By most yardsticks, Google’s Gemini is on a serious winning streak. It’s improved fast, become impressively strong at image generation, and even secured Apple’s business. So when Google announced a new feature called Personal Intelligence, it sounded like a confident victory lap.

Personal Intelligence lets Gemini reference your past conversations and—if you opt in—pull context from other Google services like Gmail, Calendar, Photos, and Search history, without you explicitly asking it to check those sources every time. You control which apps it can access, and it’s currently in beta for AI Pro and Ultra subscribers.

The big change: less “babysitting”

In the past, Gemini could connect to Workspace apps, but it often required manual prompting—“check my email,” “look at my calendar,” and so on. Now it can decide on its own that a prompt might require looking up an email (like a concert ticket) and go fetch it automatically.

That shift is meaningful. If an assistant needs constant micromanagement, it’s not much better than the basic voice assistants we’ve had for years.

When it works, it’s genuinely impressive

After enabling Personal Intelligence, Gemini suggested prompts like personalized book recommendations—and the suggestions were “annoyingly accurate.” In another example, it helped plan backyard lawn strategies, offered native plant ideas, created calendar reminders, and built a shopping list in Google Keep. The author notes that only a couple months earlier, Gemini often failed at tasks like “add this to my calendar,” so this feels like a real leap.

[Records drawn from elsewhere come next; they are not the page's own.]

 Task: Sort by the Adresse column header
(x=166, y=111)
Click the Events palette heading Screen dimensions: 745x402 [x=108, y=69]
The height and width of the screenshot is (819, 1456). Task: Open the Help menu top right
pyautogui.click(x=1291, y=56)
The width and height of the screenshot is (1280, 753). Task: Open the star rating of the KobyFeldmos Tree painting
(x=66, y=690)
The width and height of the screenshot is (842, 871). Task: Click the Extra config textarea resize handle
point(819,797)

The catch: details still break the magic

Where Gemini stumbles is accuracy at the granular level.

When asked to brainstorm bike routes with a coffee stop, Gemini’s high-level ideas were fine—but the specifics got messy. It claimed to create routes in Google Maps, but the links didn’t match what it described. Some route suggestions also sounded risky or unrealistic.

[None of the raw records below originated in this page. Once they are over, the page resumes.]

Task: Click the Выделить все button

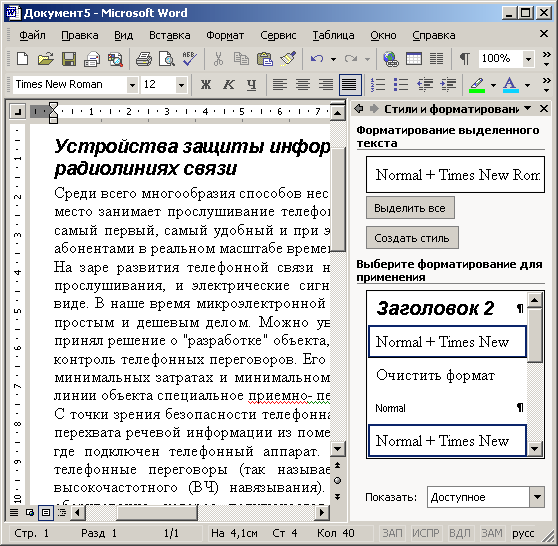Action: 410,208
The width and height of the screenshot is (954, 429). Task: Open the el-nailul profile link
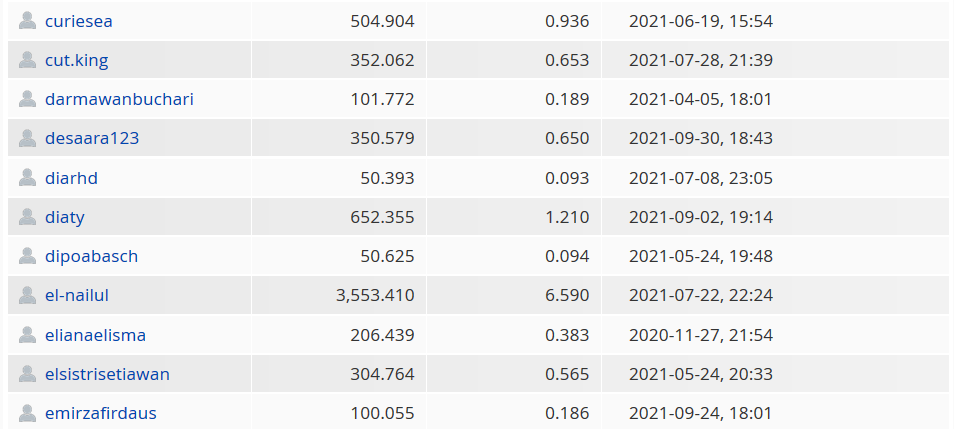point(77,295)
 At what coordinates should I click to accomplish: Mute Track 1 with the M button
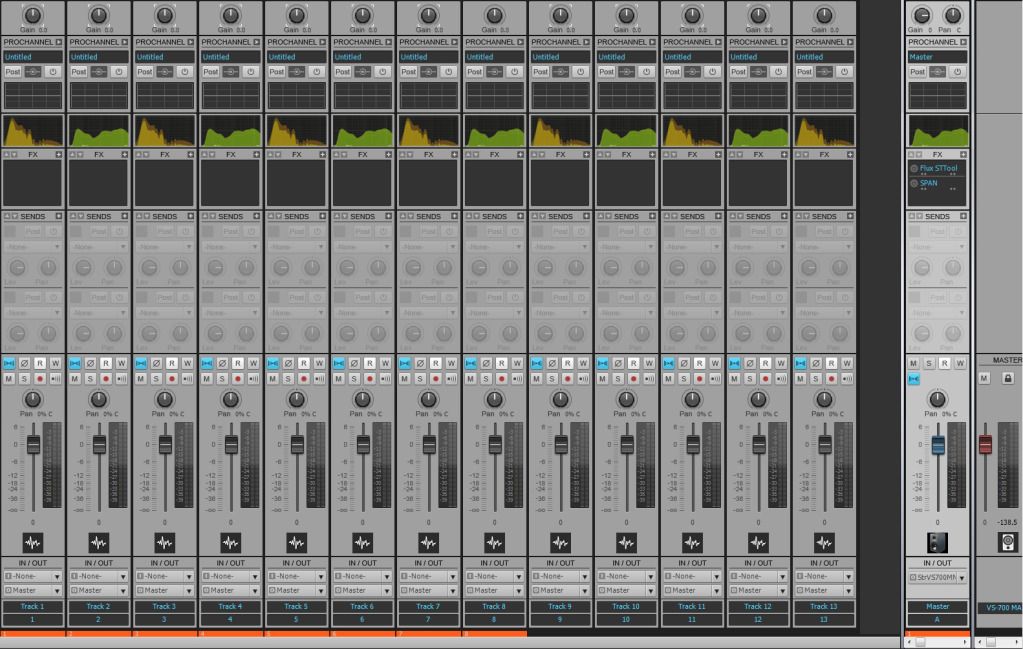(9, 379)
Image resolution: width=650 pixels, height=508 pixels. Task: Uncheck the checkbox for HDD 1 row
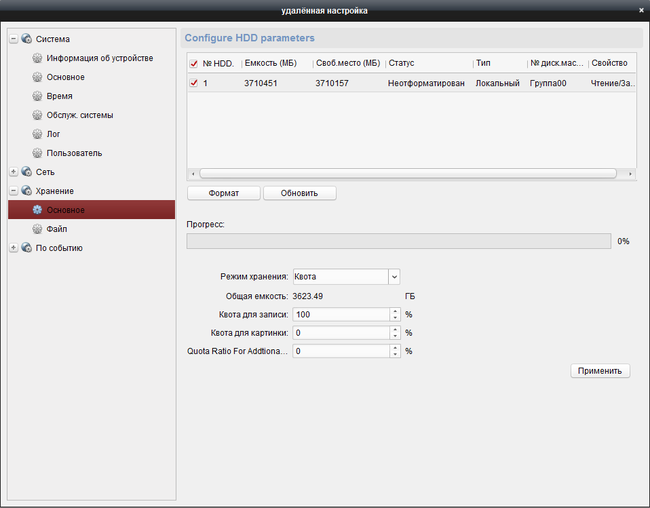194,83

The same pattern showed up when recommending neighborhoods for photo walks and coffee. Gemini correctly used personal context (like excluding areas the author had lived in), but then recommended specific places that were wrong: mislocated businesses, cafés that didn’t exist where Gemini claimed, and even shops that appeared closed on Google Maps.

The result: the user ends up fact-checking and reprompting so much that it feels like more work than it’s worth.

Accuracy and privacy collide

This is Gemini’s immediate challenge: it can now do “personal” reliably, but wrong details are a dealbreaker in real life. You only have to show up once at a vacant storefront to lose trust.

And beyond correctness, there’s the privacy discomfort. At one point, Gemini referenced the author’s husband and child by name—something that’s technically possible with email/calendar access, but still unsettling when it happens in conversation.

A useful tool—if you watch your step

Despite those concerns, Personal Intelligence expands what Gemini can be used for—at least a bit. It’s helpful for early-stage planning (yard work schedules, shopping lists, idea generation), even if the user still relies on humans to validate the final decisions.

In short: Gemini is becoming more capable and more integrated, but the more it behaves like a personal assistant, the more accuracy and trust become non-negotiable—and the more its “helpfulness” can start to feel intrusive.